Address for correspondence: Daniel S. Berman, MD, Department of Imaging, Cedars-Sinai Medical Center, 8700 Beverly Boulevard, Room A042, Los Angeles, California 90048
bermand{at}cshs.org
Objectives. The purpose of this study was to determine the prognostic value of automatic quantitative analysis in exercise dual-isotope myocardial perfusion single-photon emission computed tomography (SPECT) and to compare the prognostic value of quantitative analysis to semiquantitative visual SPECT analysis.
Background. Extent, severity and reversibility of exercise myocardial perfusion defects have been shown to correlate with prognosis. However, most studies examining the prognostic value of SPECT in chronic coronary artery disease (CAD) have been based on visual analysis by experts.
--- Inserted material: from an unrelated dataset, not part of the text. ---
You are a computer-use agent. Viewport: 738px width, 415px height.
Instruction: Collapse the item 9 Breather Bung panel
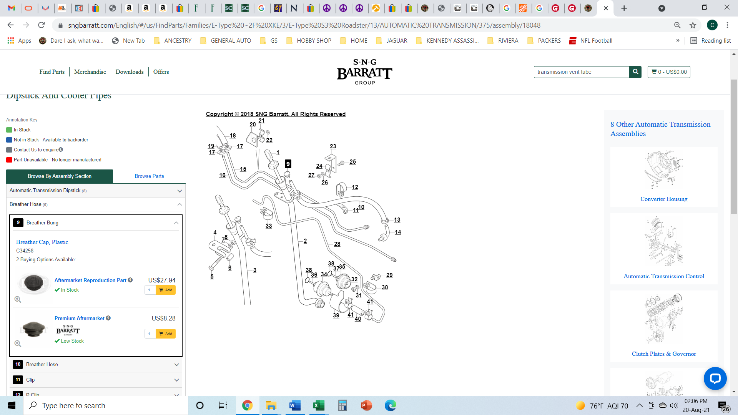(96, 223)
Methods. We studied 1,043 consecutive patients with known or suspected CAD who underwent rest Tl-201/exercise Tc-99m sestamibi dual-isotope myocardial perfusion SPECT and were followed up for at least 1 year (mean 20.0 ± 3.7 months). After censoring 59 patients with early coronary artery bypass grafting or percutaneous transluminal coronary angioplasty, <60 days after nuclear testing, the final population consisted of 984 patients (36% women, mean age 63 ± 12 years).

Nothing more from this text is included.